* WHAT YOU NEED TO DO
Output the whole listing below exactly, omitting the images.

** Opening GIVEN RECORDS block **

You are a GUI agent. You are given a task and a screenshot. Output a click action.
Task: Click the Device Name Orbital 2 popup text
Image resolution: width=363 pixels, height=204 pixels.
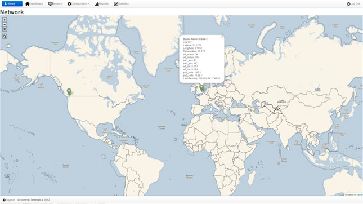click(x=195, y=39)
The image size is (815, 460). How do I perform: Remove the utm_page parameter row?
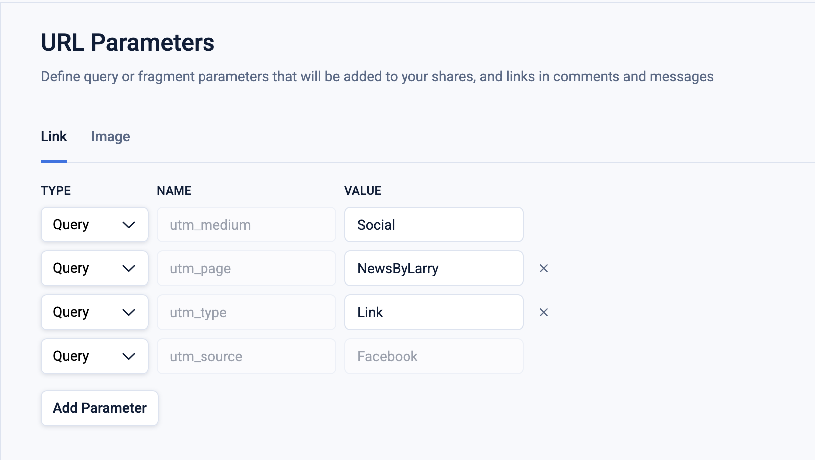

** Closing GIVEN RECORDS block **

* WRITTEN ANSWER
You are a GUI agent. You are given a task and a screenshot. Output a click action.
Task: Click the Device Name Orbital 2 popup text
Image resolution: width=363 pixels, height=204 pixels.
click(x=195, y=39)
The image size is (815, 460). How do I perform: Remove the utm_page parameter row?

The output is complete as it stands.